--- WRITTEN EXERCISE ---
Reproduce the material below line for line, changing nothing.

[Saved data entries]
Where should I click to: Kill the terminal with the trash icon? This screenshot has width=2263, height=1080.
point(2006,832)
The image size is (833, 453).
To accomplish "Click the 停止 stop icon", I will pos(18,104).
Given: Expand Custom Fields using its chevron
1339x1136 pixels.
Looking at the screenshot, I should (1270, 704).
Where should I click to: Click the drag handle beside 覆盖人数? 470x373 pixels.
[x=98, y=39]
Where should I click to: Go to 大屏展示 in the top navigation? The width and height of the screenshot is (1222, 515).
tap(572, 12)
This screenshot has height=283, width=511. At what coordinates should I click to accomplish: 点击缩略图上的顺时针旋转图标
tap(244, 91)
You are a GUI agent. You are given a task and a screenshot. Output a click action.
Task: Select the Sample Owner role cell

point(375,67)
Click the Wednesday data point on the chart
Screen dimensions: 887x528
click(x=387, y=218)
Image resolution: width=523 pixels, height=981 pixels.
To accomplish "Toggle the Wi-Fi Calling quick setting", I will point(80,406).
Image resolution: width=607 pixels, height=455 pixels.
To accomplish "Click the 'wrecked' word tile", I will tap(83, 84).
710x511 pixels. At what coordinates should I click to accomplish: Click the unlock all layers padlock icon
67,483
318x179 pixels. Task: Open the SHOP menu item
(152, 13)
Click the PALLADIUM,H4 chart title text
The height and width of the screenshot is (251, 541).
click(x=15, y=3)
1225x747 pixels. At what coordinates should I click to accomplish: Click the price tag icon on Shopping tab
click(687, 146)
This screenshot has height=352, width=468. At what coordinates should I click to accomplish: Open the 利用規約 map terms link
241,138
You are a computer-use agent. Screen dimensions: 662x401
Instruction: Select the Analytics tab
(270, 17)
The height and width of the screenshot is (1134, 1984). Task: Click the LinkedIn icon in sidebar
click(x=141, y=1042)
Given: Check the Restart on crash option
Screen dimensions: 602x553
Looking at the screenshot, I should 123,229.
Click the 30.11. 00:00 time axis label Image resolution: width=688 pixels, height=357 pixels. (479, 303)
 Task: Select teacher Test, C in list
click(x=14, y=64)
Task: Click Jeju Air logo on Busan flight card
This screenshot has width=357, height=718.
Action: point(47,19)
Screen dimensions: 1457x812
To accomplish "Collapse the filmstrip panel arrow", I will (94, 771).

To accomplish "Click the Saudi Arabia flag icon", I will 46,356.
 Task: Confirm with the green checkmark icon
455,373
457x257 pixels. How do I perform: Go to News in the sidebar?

--- RESPONSE TO THE EXERCISE ---
Where should I click to: Kill the terminal with the trash icon? This screenshot has width=2263, height=1080.
point(2006,832)
The image size is (833, 453).
To accomplish "Click the 停止 stop icon", I will pos(18,104).
Given: Expand Custom Fields using its chevron
1339x1136 pixels.
Looking at the screenshot, I should (1270, 704).
Where should I click to: Click the drag handle beside 覆盖人数? 470x373 pixels.
[x=98, y=39]
Where should I click to: Go to 大屏展示 in the top navigation? The width and height of the screenshot is (1222, 515).
tap(572, 12)
This screenshot has height=283, width=511. At what coordinates should I click to accomplish: 点击缩略图上的顺时针旋转图标
tap(244, 91)
You are a GUI agent. You are given a task and a screenshot. Output a click action.
Task: Select the Sample Owner role cell

point(375,67)
Click the Wednesday data point on the chart
Screen dimensions: 887x528
click(x=387, y=218)
Image resolution: width=523 pixels, height=981 pixels.
To accomplish "Toggle the Wi-Fi Calling quick setting", I will point(80,406).
Image resolution: width=607 pixels, height=455 pixels.
To accomplish "Click the 'wrecked' word tile", I will tap(83, 84).
710x511 pixels. At what coordinates should I click to accomplish: Click the unlock all layers padlock icon
67,483
318x179 pixels. Task: Open the SHOP menu item
(152, 13)
Click the PALLADIUM,H4 chart title text
The height and width of the screenshot is (251, 541).
click(x=15, y=3)
1225x747 pixels. At what coordinates should I click to accomplish: Click the price tag icon on Shopping tab
click(687, 146)
This screenshot has height=352, width=468. At what coordinates should I click to accomplish: Open the 利用規約 map terms link
241,138
You are a computer-use agent. Screen dimensions: 662x401
Instruction: Select the Analytics tab
(270, 17)
The height and width of the screenshot is (1134, 1984). Task: Click the LinkedIn icon in sidebar
click(x=141, y=1042)
Given: Check the Restart on crash option
Screen dimensions: 602x553
Looking at the screenshot, I should 123,229.
Click the 30.11. 00:00 time axis label Image resolution: width=688 pixels, height=357 pixels. (479, 303)
 Task: Select teacher Test, C in list
click(x=14, y=64)
Task: Click Jeju Air logo on Busan flight card
This screenshot has width=357, height=718.
Action: point(47,19)
Screen dimensions: 1457x812
To accomplish "Collapse the filmstrip panel arrow", I will (94, 771).

To accomplish "Click the Saudi Arabia flag icon", I will 46,356.
 Task: Confirm with the green checkmark icon
455,373
457x257 pixels. How do I perform: Go to News in the sidebar?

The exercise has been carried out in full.